I’m just back from a fascinating walking and climbing expedition with my friend and Box constituent David Hempleman-Adams in the Altai Mountains in Siberia. We were private guests of a friend in this, one of the remotest places on the globe, where Siberia, Mongolia, Kazakhstan and China meet. Refreshing and invigorating, if not exactly most people’s idea of a holiday.

Yet even here, the talk amongst the guides and locals was all about Ukraine and Crimea (4,000 miles away across Russia), and about Gaza, Syria and Iraq. The astonishing general opinion, repeated freely in the Russian language newspapers, was that Malaysian airliner MH17 had been shot down in a complex conspiracy by President Obama, which would more than justify further military action in Ukraine ‘to protect Russian people there from Western ambitions’.

We picked up snippets of information about 2,000 and more dead in Gaza, with Hamas rockets still raining down on Israel; we heard of the massacre of Kurdish Christians in Iraq; of civil war in Libya, of American deaths in Afghanistan. And from the pure air in the middle of Siberia, in the midst of untouched scenery, eagles soaring above the glaciers, it all seemed like complete and utter madness. What political ideology, what power struggle, what religious fanaticism could justify this modern massacre of innocents?

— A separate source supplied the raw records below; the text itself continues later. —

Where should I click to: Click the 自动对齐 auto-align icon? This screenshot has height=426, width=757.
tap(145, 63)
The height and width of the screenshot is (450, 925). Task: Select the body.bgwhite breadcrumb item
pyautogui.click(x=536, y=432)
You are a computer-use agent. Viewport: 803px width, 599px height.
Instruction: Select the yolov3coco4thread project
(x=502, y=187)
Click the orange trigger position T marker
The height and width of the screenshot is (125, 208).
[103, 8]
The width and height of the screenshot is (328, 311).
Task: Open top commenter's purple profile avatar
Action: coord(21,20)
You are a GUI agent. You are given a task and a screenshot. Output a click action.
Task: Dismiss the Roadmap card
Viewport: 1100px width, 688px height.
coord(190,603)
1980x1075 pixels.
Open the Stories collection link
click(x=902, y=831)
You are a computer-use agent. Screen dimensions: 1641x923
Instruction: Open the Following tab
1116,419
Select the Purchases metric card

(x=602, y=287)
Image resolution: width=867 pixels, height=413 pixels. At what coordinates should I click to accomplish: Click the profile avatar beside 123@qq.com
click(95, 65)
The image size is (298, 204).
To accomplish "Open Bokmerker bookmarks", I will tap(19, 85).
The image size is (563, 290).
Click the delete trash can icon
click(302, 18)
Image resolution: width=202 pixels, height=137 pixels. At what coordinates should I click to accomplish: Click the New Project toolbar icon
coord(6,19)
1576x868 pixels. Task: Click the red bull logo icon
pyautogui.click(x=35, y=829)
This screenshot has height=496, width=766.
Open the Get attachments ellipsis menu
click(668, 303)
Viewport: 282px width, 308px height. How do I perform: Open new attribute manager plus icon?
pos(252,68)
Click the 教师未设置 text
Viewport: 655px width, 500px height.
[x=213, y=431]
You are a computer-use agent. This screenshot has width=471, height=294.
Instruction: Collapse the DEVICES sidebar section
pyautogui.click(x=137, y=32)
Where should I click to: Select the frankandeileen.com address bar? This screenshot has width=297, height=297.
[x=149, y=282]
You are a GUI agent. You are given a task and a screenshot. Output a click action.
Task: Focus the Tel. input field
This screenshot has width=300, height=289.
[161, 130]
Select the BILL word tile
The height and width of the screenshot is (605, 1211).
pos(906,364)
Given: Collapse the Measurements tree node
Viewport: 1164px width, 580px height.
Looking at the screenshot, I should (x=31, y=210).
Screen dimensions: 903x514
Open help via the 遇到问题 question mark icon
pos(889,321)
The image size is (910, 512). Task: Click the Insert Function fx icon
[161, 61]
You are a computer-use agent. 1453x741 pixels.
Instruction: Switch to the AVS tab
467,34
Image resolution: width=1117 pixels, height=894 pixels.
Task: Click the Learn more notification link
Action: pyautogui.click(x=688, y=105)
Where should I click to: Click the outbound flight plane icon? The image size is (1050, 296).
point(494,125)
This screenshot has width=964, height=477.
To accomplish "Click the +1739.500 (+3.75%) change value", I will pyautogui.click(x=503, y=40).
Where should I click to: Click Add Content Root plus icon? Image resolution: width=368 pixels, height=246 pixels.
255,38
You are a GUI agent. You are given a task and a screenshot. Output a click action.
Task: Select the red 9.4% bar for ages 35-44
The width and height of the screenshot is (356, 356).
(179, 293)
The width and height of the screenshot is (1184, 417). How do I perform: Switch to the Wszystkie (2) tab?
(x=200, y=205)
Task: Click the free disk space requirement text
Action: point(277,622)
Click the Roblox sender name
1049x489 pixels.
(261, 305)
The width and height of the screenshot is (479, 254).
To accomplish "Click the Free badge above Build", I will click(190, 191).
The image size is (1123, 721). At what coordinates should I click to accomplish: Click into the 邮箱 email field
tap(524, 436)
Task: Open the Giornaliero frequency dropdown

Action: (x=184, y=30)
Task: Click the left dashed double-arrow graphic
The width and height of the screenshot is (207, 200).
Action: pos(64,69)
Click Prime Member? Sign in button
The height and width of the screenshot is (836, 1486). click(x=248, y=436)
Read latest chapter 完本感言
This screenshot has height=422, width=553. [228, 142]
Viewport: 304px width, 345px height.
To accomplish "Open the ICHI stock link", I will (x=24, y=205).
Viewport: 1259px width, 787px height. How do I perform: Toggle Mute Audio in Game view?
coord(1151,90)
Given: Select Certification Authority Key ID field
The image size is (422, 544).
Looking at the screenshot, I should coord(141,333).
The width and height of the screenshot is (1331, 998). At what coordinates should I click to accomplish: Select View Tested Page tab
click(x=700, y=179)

On our way home we had a tour of the dreary Soviet-style town of Barnaul. Yet in the centre of it we chanced upon their staggeringly beautiful memorial to the tens of thousands of young boys who had died defending Russia against Hitler. Coming only a few weeks after a visit to British and German war graves around Ypres, I could not contain my tears at the senseless waste of lives in both places.

Yet a few thousand miles away, a new generation were mutually conspiring to do the whole thing all over again. No-one really has much idea what is happening across the Middle East region as a whole. This time last year, for example, had we bombed President Assad of Syria over his use of chemical weapons, we would inadvertently have been helping many of the people who are today massacring innocent women and children in Iraq – ISIS or the self-proclaimed ‘Islamic State’.

International law, the United Nations (whose peace-keeping troops I visited in Cyprus on my way to Russia), NATO – their joint aim and prime effort is to keep the peace and prevent war. We must support them in every way.